When the HIPAA Omnibus Rule became enforceable almost a year ago, in September 2013, much of the impact was believed to be on healthcare organizations’ business associate agreements (BAAs). Though healthcare providers updating their BAAs has been at the forefront of BAA discussion, how do health information exchanges (HIEs) fit into the picture?
In Part 2 of a HealthITSecurity.com’s Q&A with Michigan Health Information Network (MiHIN) Executive Director Tim Pletcher, Pletcher describes MiHIN’s BAA methodology. He also discusses how patient data flows through MiHIN.
Read Part 1 here: MiHIN Director reviews HIE security protocols, agreements
What is MiHIN in the context of HIPAA regulations?
We have PHI running through us and are typically a business associate (BA) and we sign a business associate agreement (BAA) with all of the qualified organizations. This sets expectations across the board for moving things around. We’re almost like a storing forward infrastructure in that we really don’t create one big virtual health record at the state level.

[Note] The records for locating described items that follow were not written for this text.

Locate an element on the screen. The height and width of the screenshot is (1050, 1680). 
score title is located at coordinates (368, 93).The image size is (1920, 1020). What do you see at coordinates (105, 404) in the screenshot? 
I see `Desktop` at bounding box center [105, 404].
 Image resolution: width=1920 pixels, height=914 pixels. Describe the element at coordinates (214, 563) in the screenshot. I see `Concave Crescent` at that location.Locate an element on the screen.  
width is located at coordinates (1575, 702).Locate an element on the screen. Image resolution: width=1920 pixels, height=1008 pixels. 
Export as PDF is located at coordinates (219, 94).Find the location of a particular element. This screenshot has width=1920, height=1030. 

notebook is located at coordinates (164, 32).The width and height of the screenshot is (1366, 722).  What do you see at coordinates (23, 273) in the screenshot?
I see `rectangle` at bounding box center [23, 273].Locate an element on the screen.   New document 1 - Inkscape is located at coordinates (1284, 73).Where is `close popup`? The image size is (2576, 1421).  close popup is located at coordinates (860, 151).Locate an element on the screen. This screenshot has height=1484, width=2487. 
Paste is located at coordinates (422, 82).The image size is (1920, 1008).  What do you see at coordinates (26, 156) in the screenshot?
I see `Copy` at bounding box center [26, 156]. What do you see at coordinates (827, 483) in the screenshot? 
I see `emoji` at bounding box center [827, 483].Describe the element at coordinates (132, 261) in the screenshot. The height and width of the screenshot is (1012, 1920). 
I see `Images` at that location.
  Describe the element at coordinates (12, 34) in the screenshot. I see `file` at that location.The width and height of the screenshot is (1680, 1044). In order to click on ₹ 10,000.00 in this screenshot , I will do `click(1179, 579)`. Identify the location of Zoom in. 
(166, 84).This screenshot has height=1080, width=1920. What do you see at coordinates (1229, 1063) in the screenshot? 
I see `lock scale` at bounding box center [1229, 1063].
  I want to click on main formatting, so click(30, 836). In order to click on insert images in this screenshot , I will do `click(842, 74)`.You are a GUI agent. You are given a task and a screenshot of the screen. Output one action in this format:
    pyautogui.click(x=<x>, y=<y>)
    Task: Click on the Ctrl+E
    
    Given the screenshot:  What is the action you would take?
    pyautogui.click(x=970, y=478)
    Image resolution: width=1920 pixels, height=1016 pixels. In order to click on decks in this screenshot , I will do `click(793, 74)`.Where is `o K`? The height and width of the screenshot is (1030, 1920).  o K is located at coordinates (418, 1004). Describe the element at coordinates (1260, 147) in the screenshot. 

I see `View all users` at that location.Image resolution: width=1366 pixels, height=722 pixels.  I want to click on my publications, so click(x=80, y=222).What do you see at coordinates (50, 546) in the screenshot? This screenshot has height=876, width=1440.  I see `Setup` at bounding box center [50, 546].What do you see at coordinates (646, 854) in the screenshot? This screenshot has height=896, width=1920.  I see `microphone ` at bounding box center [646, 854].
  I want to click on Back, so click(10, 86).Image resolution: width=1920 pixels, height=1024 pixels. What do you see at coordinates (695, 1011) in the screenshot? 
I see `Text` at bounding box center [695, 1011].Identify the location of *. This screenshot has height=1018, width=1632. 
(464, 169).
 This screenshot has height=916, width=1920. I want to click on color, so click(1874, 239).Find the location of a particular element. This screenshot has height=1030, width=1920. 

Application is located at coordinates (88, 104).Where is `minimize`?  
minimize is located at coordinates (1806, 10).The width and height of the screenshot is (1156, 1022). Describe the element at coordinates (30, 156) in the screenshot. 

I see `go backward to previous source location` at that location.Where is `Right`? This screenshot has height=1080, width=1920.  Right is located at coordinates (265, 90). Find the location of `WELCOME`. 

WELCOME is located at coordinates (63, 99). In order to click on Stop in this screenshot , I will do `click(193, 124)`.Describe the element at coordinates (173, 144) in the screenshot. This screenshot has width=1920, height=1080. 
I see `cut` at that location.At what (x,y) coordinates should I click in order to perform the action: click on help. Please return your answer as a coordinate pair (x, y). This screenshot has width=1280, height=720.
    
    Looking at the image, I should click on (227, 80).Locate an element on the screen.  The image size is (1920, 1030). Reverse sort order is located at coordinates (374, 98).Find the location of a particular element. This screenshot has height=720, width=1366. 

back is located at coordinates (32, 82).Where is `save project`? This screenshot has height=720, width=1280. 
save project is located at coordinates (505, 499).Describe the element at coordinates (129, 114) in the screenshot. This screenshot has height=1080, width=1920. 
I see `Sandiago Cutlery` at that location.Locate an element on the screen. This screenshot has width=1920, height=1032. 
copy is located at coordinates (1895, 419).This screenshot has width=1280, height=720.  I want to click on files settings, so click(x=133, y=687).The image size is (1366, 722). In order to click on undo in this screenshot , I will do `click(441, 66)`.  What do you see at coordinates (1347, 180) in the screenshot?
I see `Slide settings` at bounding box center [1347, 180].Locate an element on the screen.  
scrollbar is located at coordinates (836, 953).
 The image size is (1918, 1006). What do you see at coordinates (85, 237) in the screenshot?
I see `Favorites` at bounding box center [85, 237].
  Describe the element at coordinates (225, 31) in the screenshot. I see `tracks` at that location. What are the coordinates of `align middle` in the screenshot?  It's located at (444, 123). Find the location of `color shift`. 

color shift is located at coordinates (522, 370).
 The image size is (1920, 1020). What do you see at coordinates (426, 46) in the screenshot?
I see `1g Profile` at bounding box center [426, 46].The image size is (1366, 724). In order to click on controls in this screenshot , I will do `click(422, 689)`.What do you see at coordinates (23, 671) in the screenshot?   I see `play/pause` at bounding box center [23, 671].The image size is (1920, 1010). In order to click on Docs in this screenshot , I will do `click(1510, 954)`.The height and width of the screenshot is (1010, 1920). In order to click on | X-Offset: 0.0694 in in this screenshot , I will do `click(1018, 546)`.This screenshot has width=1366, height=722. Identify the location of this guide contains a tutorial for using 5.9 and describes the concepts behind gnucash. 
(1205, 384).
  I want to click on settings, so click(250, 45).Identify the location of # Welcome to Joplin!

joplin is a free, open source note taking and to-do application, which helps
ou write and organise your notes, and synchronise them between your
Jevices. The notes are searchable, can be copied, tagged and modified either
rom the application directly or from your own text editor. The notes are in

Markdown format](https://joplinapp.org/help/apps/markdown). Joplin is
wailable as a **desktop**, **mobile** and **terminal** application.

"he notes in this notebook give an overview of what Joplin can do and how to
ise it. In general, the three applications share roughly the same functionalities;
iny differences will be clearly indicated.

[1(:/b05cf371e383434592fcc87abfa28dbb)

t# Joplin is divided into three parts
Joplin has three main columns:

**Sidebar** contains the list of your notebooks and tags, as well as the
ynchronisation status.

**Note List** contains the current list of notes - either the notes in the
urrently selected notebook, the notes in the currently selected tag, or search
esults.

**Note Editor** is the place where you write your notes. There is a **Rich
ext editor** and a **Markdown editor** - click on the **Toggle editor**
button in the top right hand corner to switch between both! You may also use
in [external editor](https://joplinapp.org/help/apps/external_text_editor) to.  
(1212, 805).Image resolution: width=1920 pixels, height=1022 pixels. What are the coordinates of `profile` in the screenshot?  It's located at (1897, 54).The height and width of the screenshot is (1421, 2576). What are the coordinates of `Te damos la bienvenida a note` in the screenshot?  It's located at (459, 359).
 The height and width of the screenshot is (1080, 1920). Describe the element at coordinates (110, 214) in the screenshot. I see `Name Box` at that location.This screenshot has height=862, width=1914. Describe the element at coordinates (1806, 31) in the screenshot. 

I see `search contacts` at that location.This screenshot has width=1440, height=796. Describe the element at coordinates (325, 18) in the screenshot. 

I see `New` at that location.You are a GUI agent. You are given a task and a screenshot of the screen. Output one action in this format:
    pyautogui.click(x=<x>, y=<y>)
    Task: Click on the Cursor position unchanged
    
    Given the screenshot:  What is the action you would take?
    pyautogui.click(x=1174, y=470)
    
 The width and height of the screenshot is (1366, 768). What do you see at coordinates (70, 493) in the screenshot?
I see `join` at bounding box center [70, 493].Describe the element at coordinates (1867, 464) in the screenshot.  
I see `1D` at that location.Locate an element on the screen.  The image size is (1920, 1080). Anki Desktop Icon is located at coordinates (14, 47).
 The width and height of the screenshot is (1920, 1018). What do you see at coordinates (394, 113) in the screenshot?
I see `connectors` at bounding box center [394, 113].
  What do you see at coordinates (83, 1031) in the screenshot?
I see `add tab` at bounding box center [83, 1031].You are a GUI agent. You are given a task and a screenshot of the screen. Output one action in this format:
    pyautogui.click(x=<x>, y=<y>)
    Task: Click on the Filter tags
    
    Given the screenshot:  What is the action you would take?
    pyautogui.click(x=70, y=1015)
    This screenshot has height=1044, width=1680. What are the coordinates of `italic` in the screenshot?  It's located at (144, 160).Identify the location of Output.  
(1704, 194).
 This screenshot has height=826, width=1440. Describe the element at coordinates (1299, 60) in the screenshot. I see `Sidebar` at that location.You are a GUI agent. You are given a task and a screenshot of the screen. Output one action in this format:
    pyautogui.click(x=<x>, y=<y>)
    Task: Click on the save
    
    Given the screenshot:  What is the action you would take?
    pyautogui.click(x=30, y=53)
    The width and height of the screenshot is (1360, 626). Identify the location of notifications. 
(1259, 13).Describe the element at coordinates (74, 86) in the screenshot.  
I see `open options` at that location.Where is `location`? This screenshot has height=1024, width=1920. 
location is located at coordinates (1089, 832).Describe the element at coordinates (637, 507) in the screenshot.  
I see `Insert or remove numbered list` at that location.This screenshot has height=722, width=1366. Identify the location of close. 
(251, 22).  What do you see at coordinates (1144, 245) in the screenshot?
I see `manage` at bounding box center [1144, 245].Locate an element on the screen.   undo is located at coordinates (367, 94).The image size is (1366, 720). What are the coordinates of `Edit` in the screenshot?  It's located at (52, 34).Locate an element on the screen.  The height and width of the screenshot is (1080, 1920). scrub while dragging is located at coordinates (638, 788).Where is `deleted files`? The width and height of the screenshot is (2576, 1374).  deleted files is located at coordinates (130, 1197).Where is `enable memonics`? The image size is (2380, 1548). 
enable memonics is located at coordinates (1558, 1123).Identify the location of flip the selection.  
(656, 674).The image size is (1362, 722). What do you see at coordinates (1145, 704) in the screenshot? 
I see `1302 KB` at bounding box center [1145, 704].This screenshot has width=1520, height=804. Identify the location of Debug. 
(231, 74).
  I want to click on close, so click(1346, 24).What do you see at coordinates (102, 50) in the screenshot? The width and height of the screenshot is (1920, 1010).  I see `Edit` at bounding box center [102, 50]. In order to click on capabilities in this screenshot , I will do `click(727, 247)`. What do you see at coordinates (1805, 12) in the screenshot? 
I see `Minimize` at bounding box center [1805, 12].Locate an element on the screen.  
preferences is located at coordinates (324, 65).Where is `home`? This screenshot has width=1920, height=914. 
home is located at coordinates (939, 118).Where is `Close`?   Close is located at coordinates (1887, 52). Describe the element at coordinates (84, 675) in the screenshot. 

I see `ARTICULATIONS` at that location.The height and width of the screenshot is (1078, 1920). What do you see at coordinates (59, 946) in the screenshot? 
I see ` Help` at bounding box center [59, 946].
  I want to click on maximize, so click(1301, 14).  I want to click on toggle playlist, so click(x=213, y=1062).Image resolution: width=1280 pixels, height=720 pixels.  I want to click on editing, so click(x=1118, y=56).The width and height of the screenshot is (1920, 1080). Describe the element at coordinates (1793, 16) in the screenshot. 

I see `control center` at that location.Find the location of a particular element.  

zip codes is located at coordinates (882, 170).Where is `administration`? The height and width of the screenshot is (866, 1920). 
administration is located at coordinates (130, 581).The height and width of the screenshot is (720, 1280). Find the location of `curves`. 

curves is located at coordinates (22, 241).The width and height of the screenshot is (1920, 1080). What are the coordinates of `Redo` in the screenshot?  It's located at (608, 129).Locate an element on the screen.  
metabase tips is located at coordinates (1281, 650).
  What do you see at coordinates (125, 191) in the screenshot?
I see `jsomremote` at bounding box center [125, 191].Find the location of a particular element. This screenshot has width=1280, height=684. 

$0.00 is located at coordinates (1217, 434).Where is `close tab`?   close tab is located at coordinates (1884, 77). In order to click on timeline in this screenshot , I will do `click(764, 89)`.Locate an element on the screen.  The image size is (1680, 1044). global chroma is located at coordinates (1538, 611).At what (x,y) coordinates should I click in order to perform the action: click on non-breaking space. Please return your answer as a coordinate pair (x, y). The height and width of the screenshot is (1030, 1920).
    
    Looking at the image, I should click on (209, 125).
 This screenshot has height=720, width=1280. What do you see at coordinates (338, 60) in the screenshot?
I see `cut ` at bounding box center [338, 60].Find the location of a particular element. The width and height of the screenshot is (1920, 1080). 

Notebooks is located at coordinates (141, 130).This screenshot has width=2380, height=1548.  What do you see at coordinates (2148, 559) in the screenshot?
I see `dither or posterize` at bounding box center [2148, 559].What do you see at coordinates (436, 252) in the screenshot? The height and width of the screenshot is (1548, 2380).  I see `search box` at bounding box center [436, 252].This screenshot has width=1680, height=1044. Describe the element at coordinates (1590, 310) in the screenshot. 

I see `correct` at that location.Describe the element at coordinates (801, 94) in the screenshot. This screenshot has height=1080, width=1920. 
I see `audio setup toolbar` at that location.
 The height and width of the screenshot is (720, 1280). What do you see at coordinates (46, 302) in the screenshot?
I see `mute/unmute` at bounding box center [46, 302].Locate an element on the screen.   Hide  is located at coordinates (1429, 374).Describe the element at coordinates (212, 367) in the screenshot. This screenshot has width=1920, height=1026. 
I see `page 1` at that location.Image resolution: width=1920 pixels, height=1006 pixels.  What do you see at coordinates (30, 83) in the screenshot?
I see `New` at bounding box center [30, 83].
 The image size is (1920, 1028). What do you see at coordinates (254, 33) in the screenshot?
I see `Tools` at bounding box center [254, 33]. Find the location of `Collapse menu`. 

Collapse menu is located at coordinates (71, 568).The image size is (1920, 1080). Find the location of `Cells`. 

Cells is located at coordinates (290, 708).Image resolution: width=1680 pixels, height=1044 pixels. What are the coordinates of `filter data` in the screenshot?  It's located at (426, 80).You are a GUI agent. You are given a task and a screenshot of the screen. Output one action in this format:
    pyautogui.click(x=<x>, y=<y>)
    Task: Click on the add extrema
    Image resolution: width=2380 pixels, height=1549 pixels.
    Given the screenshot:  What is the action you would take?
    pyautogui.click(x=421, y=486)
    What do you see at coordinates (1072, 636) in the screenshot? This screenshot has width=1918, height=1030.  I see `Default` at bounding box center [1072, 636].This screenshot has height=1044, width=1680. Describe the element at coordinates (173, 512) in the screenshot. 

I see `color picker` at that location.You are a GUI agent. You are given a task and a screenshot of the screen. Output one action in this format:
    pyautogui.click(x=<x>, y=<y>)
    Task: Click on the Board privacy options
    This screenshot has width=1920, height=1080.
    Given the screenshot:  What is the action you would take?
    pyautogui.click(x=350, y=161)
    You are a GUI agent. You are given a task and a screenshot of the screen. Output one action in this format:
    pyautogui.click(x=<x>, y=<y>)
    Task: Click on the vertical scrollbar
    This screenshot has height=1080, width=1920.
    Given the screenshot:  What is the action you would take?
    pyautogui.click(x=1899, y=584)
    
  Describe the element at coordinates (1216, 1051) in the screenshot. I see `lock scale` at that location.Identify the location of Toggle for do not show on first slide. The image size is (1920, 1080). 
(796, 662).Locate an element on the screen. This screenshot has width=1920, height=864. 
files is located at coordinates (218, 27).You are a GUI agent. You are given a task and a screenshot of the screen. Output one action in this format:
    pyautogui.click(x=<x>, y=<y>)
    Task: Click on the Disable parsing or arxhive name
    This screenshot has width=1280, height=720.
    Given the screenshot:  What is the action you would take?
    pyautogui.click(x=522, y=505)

Michigan is a big enough state where we expect that there will be pockets of significantly sized repositories, but we’re not trying to create that centralized repository here. We’ve positioned ourselves to broker queries back and forth between those repositories and enable that type of push infrastructure as well as the alerting type infrastructure. We do have data stores here, but they’re transient so they could be here for up to a month for replay capabilities, not for analysis.
Can you describe the MiHIN BAA? Does it ever change based on the other participant?
We have a pretty standard template that we use across the board, but there are times where we have to vary that template language for legitimate business reasons. For example, a BAA with the state of Michigan is actually different than a BAA with a health plan, which is different than a BAA with a hospital or health system. They are different kinds of covered entities and a state government has sovereign immunity. But in general, the framework is the same and we try to update things consistently. When the HIPAA Omnibus Rule came into effect, for instance, we had to modify all of the BAAs and that was a big, time-consuming task.
Check out a sample MiHIN BAA here.
You mentioned how MiHIN focuses on the NIST 800 document for cybersecurity. How do you use it?
It takes constant vigilance to stay on top of all of this stuff and obviously requires a lot of organizational energy. But the NIST 800 is not a new phenomenon and has pretty much become the ground floor for pretty much everybody who’s handling security in a professional way. The challenge for a small, independent physician’s practice is keeping up with all of the Centers for Medicare and Medicaid Services (CMS) regulations, security requirements and all of the other regulations in medicine. I can see how that would be pretty overwhelming. But for an organization such as our where information sharing is our bread and butter, [balancing those regulations] is part and parcel of what you need to do.
And we offer security services too. Organizations can hire us to do vulnerability assessments or continuous threat monitoring. And we also do education and awareness in areas such as social engineering. We made a decision early on that, because we have to be so good with cybersecurity, that it would make sense for us to offer it as a service to those organizations. We’re not competing with the big cybersecurity players in the industry, we’re just offering options to the “have-not” organizations.